IDK, think I'm going on 40 years now; parents couldn't pry me off the computer when I was a kid, as much as they sometimes tried.
Quote:
One of the most useful of the 31 control codes is <ESC>. If you look very carefully at how devices such as “dumb” terminals (which, starting with the WYSE 60, became quite smart) work, or how a modern page printer understands what the computer is telling it to do, you will see how it is possible to extend those 31 control codes almost to infinity by beginning your control sequence with <ESC>. 
Quote:
I, as a user, am interested in my documents being properly formatted, but I don’t particularly care if the actual mumbo-jumbo that, say, selects italic Helvetica as the current font is human-readable—I'm not going to do a hex dump of the file. All I care about is what ends up on the printed page.
Quote:
Yes, but how do you explain the near-universality of Hewlett-Packard’s printer control language (PCL), which is not a plain-text format? PCL commands always start with either <ESC> or certain other ASCII control codes, e.g., <FF> (ASCII 12) to dump the image buffer to the page and then eject it. A typical PCL command might be <ESC>&l0O, which selects portrait orientation. Don’t you think if H-P had thought human readability was important they would have instead implemented <orientation portrait> or similar, instead of some ESCape mumbo-jumbo? H-P did what they did because they were mostly concerned about throughput...the less overhead passed in the data stream, the better the throughput.

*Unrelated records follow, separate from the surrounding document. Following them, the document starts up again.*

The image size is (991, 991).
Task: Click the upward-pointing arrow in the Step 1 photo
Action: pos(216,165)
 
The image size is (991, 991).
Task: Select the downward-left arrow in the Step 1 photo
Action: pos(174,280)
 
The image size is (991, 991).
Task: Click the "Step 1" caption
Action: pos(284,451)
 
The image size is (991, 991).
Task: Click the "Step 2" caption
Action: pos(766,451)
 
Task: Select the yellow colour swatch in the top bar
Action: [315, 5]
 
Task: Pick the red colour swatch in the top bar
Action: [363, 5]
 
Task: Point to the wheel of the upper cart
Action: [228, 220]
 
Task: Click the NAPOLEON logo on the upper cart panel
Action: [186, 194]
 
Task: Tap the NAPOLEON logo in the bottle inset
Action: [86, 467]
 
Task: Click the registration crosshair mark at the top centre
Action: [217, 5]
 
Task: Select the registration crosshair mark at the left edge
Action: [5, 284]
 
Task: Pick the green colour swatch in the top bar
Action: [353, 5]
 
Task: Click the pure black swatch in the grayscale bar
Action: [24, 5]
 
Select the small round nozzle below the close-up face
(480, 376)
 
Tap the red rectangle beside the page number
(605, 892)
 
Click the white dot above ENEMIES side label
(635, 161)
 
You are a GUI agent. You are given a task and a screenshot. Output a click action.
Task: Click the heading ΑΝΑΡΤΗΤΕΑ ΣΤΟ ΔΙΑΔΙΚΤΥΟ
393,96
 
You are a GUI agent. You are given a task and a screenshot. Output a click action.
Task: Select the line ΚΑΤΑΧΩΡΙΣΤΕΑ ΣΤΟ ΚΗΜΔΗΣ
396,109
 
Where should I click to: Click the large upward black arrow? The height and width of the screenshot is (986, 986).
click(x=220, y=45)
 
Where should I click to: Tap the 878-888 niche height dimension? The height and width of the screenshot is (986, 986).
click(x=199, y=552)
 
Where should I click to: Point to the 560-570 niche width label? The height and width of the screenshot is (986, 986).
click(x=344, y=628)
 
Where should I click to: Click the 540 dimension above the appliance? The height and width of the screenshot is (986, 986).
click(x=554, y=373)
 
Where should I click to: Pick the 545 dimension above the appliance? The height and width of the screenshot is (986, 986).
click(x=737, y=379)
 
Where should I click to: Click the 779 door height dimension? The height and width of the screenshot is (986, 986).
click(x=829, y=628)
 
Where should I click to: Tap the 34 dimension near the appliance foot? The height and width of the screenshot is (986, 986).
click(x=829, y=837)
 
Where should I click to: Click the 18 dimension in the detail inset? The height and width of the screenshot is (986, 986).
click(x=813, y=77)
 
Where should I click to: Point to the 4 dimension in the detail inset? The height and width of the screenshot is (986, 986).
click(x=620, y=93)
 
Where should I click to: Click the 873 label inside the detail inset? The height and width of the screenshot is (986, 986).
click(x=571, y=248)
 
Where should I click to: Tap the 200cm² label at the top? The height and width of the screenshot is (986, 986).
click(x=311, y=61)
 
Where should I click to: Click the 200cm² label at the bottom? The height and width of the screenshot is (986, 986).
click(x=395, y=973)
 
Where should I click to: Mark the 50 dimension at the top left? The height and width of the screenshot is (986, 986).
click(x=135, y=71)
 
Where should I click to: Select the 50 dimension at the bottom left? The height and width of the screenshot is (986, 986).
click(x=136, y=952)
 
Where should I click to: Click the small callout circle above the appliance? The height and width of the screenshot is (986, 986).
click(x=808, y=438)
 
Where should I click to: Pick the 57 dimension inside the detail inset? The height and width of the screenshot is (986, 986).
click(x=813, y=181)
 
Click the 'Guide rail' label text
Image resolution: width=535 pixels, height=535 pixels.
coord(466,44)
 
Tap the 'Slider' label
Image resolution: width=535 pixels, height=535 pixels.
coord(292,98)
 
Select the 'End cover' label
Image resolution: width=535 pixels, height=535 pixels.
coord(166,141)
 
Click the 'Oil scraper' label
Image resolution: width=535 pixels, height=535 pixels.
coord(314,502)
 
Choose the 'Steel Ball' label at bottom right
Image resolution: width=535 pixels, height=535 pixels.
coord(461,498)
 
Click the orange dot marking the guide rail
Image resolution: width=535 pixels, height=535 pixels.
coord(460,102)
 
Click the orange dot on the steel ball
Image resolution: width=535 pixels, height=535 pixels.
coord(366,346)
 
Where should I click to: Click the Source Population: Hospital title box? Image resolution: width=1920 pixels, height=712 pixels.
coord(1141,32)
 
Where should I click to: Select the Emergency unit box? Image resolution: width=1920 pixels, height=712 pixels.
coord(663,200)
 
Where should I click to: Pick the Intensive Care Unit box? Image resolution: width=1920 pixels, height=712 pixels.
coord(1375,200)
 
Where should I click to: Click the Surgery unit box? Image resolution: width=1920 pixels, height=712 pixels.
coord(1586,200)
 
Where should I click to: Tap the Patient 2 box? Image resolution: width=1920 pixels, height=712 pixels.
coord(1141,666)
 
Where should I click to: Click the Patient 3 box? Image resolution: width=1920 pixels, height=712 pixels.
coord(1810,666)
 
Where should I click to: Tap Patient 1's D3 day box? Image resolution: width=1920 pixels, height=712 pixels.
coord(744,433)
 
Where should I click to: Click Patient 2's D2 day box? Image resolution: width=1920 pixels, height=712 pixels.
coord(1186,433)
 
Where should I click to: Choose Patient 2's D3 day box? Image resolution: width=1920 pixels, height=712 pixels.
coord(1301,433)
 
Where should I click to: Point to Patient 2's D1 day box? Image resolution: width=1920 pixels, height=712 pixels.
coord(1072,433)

Wikipedia states it "became a de facto industry standard," suggesting to me that it wasn't really HP's intention to make any kind of standard at all. And I'd guess that what happened is others reverse engineered it to make a "compatible" product.
(Pure speculation on my part though)
Form feed got a lot of meaning from the teletype machines much like CR and LF did. I don't doubt some of the other characters had other specialized purposes back in the day, but heck if I know what "Device Control One" (17), "Device Control Two" (18), etc are supposed to mean/do.
That being said, there are formats that do have both text and binary versions. PDF and FBX for example come to mind.
Plain text formats that also comes to mind, other than HTML, would be TeX, CSV, innumerable Un*x config files (e.g. /etc/fstab), and a goodly number of various internet protocols. (SMTP, HTTP, IRC, to name a few)
Quote:
Clearly, the ability of disparate systems to parse a data stream couldn’t been much of a problem with the widely-used ANSI/ECMA control sequences used with many displays, including the Linux console. A typical ANSI/ECMA sequence starts with that ubiquitous <ESC> and finishes with mumbo-jumbo that even someone like me who has been working with it for some forty years still can’t decipher on sight.
<ESC>[(ignore until); only works part of the time. Thus leading Linux and other Un*x like variants to use the (in)famous termcap file. Which is just a massive database, that, as I vaguely recall someone else here putting it, "must be maintained by someone who is mentally unstable." (not a direct quote)
Heck, even just trying to support the VT-100 codes for my own 65xxx software is a bit of a nightmare because different terminals all want to send the codes in their own "special" way..... >_>
"You said you wanted us to send VT-100 codes, but we decided that for these 4 keys, we'd use the XTerm escapes instead....." <screams internally>
Don't get me started with what my poor friend has to deal with, when working on their BBS software..... (I never hear the end of it when a bug comes in about another BBS or terminal that doesn't work because it follow the "spec" *eyeroll*)
If I'm not mistaken, isn't the termcap file itself plain text? (Or starts out as such and then gets compiled or something like that?)
Quote:
ASCII is the character-encoding standard in the computing world and has been so since the 1960s, IBM’s EBCDIC notwithstanding. GSM is primarily a telecommunications thing—it’s not something that an E- mail server would use to forward a message to another server.